Top of DATASET CONTENT

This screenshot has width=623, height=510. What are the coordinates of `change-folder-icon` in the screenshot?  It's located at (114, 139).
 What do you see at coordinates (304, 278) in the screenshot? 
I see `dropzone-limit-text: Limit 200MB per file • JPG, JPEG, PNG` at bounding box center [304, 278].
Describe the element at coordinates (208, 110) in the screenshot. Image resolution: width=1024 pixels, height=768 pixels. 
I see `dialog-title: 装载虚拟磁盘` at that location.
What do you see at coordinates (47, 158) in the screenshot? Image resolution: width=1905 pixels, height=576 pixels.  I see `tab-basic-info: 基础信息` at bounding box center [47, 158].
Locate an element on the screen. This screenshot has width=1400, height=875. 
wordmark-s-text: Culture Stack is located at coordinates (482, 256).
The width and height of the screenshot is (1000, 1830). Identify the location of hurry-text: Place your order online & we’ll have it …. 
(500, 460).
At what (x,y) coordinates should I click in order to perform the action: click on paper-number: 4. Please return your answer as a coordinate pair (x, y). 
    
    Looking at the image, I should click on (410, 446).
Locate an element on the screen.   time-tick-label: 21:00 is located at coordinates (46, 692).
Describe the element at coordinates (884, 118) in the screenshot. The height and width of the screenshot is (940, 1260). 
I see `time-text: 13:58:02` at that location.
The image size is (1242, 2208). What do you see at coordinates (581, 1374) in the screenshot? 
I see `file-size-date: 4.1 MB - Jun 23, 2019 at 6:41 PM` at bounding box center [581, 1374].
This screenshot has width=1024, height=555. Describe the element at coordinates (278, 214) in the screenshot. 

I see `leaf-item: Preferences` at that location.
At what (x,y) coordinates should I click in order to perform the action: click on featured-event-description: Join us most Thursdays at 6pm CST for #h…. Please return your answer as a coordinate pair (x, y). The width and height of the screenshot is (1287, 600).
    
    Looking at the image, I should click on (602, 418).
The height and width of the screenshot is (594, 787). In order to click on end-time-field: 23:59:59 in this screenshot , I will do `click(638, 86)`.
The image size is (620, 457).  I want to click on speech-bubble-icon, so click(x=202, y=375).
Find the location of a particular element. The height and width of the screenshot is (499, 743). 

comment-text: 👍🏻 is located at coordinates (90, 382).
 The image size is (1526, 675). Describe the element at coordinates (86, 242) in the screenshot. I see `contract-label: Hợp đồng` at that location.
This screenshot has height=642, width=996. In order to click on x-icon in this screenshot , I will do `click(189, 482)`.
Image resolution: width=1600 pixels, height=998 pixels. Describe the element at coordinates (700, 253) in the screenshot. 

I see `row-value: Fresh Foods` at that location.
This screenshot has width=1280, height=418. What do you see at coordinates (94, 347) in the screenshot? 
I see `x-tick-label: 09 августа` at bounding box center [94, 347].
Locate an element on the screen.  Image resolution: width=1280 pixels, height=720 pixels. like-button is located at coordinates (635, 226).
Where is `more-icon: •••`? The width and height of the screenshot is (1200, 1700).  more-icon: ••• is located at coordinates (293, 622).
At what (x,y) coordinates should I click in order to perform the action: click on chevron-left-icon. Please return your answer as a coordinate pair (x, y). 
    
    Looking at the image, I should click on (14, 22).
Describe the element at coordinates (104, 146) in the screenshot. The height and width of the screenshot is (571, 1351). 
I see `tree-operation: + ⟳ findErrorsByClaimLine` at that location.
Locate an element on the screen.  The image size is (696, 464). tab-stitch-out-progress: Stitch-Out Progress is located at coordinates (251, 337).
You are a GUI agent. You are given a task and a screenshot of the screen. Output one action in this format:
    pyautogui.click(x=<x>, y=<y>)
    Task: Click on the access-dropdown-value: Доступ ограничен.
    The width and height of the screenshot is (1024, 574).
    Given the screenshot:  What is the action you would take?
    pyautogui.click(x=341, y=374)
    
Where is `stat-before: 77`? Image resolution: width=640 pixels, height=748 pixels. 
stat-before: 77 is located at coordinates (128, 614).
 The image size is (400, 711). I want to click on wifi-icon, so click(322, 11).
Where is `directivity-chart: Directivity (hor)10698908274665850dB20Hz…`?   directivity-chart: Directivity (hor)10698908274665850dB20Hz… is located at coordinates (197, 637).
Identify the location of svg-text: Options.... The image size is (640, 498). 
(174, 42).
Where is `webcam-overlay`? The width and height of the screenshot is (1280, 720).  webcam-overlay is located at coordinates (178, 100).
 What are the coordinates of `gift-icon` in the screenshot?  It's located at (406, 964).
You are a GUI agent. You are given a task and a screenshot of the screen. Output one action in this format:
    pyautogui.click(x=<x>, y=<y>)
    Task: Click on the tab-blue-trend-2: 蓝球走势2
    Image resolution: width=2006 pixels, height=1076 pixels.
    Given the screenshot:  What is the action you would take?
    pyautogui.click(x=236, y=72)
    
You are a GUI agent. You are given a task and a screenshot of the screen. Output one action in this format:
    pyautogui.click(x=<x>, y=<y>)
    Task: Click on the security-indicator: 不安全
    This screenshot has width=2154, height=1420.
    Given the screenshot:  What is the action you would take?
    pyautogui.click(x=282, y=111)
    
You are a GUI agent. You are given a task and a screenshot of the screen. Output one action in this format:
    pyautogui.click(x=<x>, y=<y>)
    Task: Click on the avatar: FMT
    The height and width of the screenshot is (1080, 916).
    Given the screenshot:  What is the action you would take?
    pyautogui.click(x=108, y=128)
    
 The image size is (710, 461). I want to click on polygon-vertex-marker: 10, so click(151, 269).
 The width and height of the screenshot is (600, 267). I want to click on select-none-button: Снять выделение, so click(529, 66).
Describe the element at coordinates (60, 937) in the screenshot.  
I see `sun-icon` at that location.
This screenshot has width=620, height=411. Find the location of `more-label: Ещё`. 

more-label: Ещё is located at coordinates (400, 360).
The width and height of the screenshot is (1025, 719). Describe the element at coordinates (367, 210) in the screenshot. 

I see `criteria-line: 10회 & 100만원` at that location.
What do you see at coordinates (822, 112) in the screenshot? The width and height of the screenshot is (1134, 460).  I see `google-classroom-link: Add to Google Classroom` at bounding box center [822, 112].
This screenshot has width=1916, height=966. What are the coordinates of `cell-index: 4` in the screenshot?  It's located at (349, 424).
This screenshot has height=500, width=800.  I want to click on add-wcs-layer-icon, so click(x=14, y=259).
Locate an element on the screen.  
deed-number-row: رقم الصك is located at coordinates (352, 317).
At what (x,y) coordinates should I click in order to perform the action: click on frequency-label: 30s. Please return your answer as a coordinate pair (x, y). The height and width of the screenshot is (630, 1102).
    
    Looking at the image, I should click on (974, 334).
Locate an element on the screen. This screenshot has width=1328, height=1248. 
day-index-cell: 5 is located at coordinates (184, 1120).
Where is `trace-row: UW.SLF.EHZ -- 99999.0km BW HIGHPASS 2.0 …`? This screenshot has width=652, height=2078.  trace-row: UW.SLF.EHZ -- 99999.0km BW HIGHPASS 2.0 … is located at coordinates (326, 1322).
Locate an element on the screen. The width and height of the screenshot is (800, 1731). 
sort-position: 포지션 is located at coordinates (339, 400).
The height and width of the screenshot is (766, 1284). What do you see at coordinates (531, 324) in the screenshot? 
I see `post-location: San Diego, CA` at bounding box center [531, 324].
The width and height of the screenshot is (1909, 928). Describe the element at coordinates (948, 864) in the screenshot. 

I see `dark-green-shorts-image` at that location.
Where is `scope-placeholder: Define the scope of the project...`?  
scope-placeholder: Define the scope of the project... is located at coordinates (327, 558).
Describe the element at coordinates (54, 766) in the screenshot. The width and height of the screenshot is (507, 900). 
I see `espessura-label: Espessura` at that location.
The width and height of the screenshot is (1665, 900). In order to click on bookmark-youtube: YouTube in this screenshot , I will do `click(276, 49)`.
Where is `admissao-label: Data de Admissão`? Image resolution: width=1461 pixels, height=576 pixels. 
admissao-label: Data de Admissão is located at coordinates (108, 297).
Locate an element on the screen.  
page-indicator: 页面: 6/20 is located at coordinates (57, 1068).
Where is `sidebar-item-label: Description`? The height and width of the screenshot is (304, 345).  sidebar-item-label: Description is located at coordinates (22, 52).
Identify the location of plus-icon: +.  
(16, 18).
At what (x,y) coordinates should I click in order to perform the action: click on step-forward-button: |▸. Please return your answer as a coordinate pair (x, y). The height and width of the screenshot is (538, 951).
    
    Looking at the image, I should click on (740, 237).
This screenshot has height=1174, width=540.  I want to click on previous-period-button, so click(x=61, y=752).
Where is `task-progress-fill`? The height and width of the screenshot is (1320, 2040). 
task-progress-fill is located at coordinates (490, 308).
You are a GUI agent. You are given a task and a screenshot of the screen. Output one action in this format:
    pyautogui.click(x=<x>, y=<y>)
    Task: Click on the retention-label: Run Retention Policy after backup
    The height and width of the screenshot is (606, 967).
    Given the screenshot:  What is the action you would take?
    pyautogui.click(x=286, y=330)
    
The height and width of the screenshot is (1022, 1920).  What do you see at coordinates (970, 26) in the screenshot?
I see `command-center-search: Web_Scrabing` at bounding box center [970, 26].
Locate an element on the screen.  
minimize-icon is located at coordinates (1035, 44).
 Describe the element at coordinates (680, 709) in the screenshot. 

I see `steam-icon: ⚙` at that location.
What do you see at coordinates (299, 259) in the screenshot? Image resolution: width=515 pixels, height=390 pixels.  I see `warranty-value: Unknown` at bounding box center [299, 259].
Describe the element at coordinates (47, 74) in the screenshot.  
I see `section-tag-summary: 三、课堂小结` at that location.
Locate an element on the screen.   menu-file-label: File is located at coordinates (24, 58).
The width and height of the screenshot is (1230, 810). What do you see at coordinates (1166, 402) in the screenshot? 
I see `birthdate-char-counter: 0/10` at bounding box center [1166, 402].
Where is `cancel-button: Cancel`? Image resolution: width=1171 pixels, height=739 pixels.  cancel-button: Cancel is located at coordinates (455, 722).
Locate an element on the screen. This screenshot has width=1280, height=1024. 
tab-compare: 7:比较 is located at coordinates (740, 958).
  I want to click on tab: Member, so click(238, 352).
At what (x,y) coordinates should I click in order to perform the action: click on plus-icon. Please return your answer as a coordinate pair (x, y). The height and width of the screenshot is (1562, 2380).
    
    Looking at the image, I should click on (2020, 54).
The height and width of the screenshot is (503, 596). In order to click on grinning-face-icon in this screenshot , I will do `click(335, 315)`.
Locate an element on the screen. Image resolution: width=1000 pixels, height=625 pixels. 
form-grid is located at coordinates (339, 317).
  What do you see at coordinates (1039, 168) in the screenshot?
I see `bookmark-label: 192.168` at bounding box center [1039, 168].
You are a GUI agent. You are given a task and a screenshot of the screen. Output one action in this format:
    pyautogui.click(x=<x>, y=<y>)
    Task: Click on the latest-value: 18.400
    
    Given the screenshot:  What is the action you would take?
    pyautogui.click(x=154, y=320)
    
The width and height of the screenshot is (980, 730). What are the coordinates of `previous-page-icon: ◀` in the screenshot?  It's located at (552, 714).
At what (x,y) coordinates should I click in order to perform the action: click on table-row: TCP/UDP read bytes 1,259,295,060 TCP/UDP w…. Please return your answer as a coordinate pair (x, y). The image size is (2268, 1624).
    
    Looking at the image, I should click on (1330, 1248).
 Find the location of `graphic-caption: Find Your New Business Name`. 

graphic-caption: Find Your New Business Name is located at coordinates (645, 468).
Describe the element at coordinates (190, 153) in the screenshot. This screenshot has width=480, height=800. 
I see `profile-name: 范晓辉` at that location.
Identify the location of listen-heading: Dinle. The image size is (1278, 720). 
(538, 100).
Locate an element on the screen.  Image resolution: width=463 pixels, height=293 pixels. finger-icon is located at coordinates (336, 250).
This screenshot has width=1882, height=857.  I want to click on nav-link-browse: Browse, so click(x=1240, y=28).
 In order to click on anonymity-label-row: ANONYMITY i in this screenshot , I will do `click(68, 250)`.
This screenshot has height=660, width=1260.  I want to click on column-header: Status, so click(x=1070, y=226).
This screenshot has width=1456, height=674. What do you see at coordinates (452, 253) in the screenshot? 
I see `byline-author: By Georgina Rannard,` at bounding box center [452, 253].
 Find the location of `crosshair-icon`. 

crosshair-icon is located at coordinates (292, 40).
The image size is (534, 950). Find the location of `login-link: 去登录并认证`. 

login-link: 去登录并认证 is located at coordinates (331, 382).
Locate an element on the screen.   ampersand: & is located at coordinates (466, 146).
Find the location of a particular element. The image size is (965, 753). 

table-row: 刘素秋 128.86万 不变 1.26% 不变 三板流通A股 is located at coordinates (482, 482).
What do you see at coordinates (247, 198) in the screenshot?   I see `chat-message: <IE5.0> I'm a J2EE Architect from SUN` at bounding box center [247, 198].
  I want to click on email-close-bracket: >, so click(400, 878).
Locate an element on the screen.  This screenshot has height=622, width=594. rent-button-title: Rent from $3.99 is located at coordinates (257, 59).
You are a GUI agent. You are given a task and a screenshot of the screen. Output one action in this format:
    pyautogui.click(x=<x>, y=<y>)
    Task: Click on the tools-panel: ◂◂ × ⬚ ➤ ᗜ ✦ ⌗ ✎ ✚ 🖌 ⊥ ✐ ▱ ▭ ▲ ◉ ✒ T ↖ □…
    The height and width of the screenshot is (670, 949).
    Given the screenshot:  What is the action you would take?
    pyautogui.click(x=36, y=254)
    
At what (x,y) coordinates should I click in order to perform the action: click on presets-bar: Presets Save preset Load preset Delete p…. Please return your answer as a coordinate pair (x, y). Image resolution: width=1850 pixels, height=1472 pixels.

Bottom of DATASET CONTENT

— TASK TO CARRY OUT —
Please give the data again from the line with "This screenshot has width=1456, height=674." up to and including the line with "coordinates (466, 146).", replacing "Find the location of" with "Show the position of" and leaving everything else unchanged.

— WRITTEN SOLUTION —
This screenshot has width=1456, height=674. What do you see at coordinates (452, 253) in the screenshot? 
I see `byline-author: By Georgina Rannard,` at bounding box center [452, 253].
 Show the position of `crosshair-icon`. 

crosshair-icon is located at coordinates (292, 40).
The image size is (534, 950). Show the position of `login-link: 去登录并认证`. 

login-link: 去登录并认证 is located at coordinates (331, 382).
Locate an element on the screen.   ampersand: & is located at coordinates (466, 146).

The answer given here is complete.